Нечто странное мелькнуло во взгляде парня, но после короткой паузы он покладисто кивнул и отстал.
Я побежал, прикрывая голову от встречных ветвей, прыгая через забитые клочьями тумана колдобины, огибая встопорщенный кустарник. Мельком отметил, что слева кто-то недавно ломился через чащу — сучья поломаны, земля взрыта… Очередная ветка все-таки исхитрилась хлестнуть, задев листьями глаз. Охнув, я зажмурился и вылетел на поляну практически вслепую.
Зато всмотревшись, чуть было не метнулся обратно.
Вот это да!
На поляне неистовствовал разъяренный… нет, взбешенный крестокрыл. Оскаленный, надрывно воющий, бьющий разведенными крыльями, края которых секли деревья не хуже стальных кос. Летели вперемешку щепа, обломки, крошево из листьев… С морды крестокрыла срывалась хлопьями пена. Выкаченные глаза вылезали из орбит, налившись кровью. Земля была искромсана когтями скакуна, но он не унимался в исступлении, пытаясь каждым прыжком, каждым ударом передних ног настичь кого-то маленького, ошалело катающегося в измятой траве. Крестокрыл совершенно спятил.
Удар! Удар!..
Некто перемазанный грязью и кровью метнулся в сторону, едва вывернувшись из-под когтей скакуна. Ребенок? Девушка?..

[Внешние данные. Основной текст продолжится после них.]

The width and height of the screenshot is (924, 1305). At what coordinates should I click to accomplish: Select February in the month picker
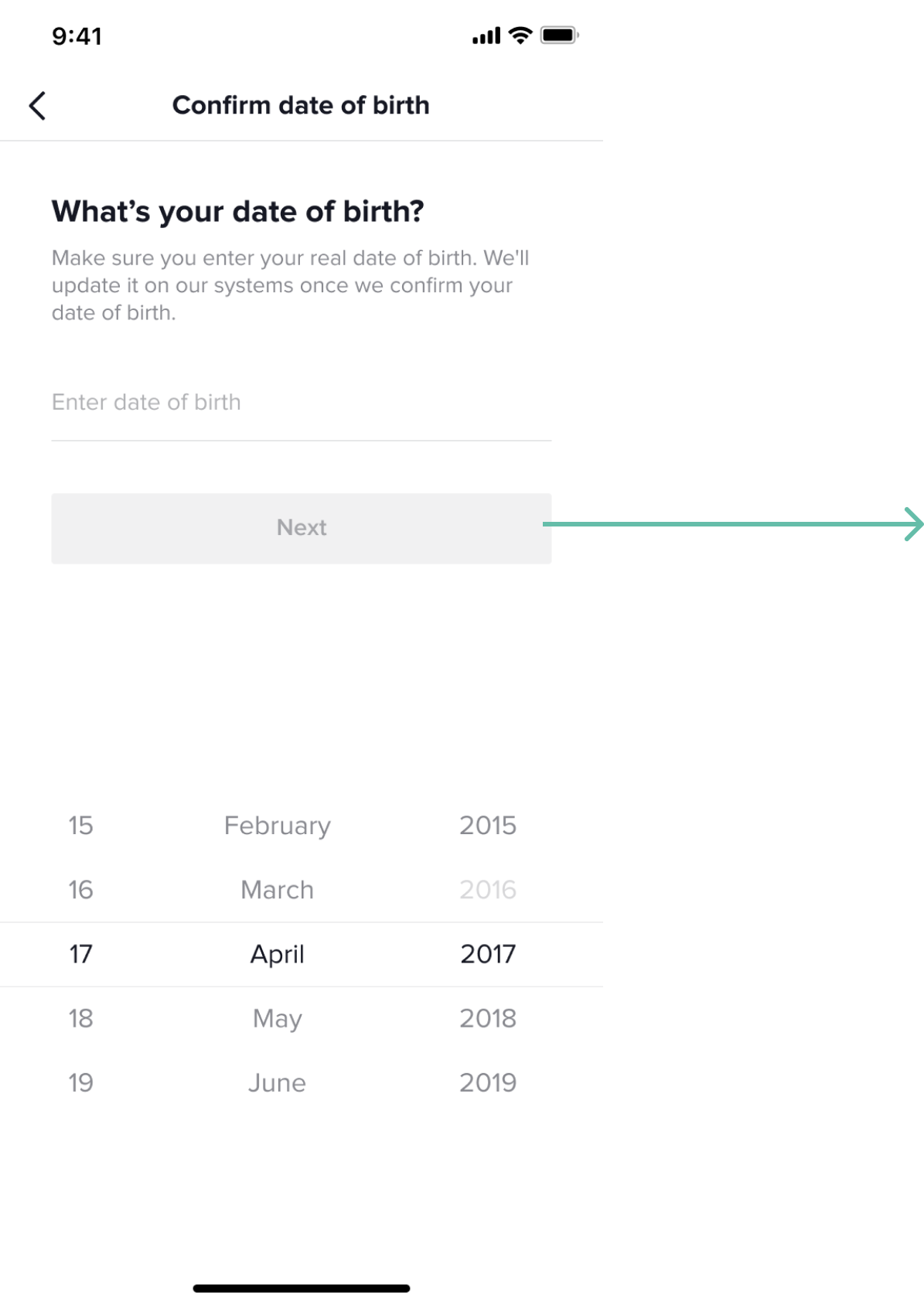(277, 826)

Вынув нож, я прыгнул вперед, воспользовавшись тем, что крестокрыл отвлекся на проворную жертву. Поднырнул под крыло, ухватил скакуна за гриву и одним движением перерезал набухшее венами горло. Брызнула черная кровь… Я шарахнулся от грузно оседающего зверя.
Крестокрылы сами по себе безумны и злобны. Но если их случайно или намеренно ввести в ярость, то они станут крушить все вокруг до тех пор, пока не убьют обидчика, а после этого падают замертво. Никаких шансов унять их нет.

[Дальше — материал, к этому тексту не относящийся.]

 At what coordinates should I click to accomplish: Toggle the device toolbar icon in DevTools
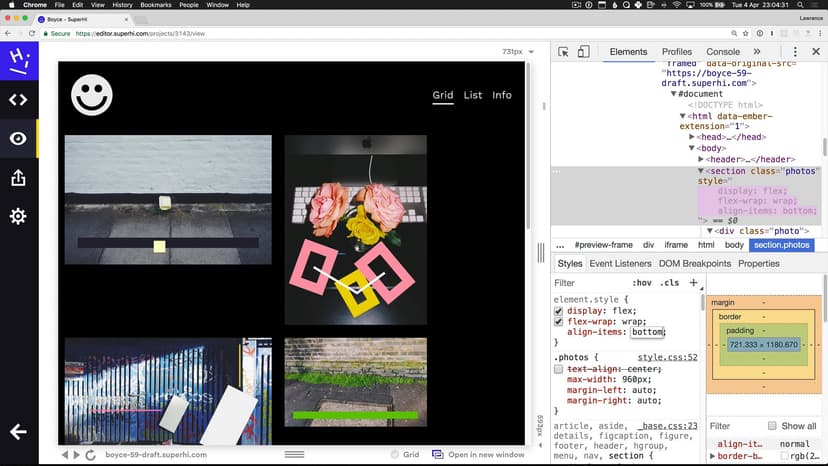coord(585,52)
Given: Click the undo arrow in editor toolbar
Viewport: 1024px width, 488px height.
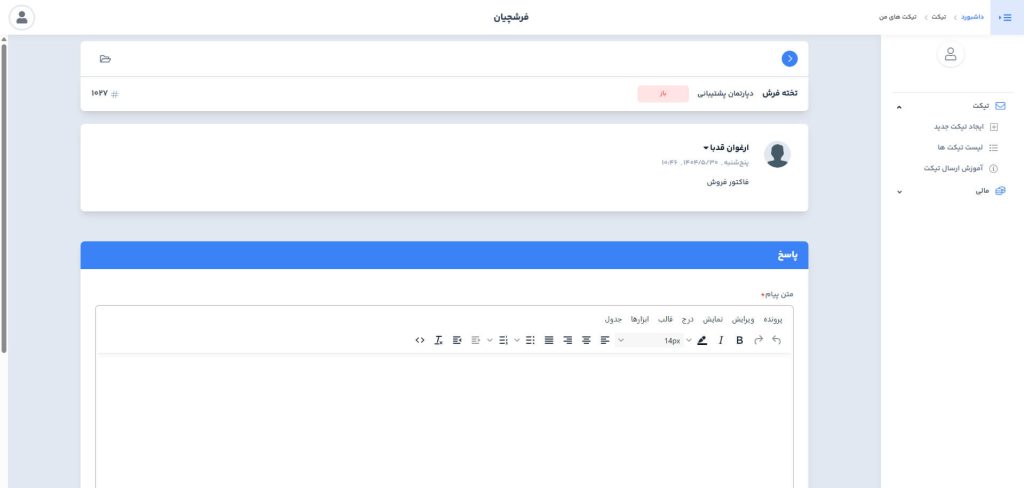Looking at the screenshot, I should [x=777, y=341].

Тишина упала практически осязаемая. Накрыла растерзанную поляну, белеющими свежими шрамами деревья, неловко выгнувшегося крестокрыла с заведенными глазами…
Палевый. Хоть и покрыт пеной и кровью, но все равно видно, что палевый…
Несостоявшаяся жертва крестокрыла исчезла, но я чувствовал ее присутствие. Словно рядом непрерывно вибрировала тонкая, металлическая струна. Совсем близко… Руку протянуть.
— Не надо было тебе красть чужого скакуна, — слегка задыхаясь, но стараясь говорить ровно, произнес я, выбрав из кольца окружавших поляну кленов и ясеней самое низкое деревце, едва заметно трепещущее листвой. — Они не любят чужих… И ненавидят, когда их обманывают. Думаю, тебе удалось увести крестокрыла за собой, обратившись в его владельца. Но потом зверь разозлился… — Я поднял руку и указал на дерево: — Я вижу тебя, не прячься!
— Я хотел покататься… — донеслось в ответ растерянно. Деревце содрогнулось. Невзрачное растение обратилось в еще более неказистого, щуплого, голого подростка. Брата Лино.
Подросток часто моргал, испуганно и жалко, ошеломленный произошедшим. Потер исцарапанную щеку о плечо.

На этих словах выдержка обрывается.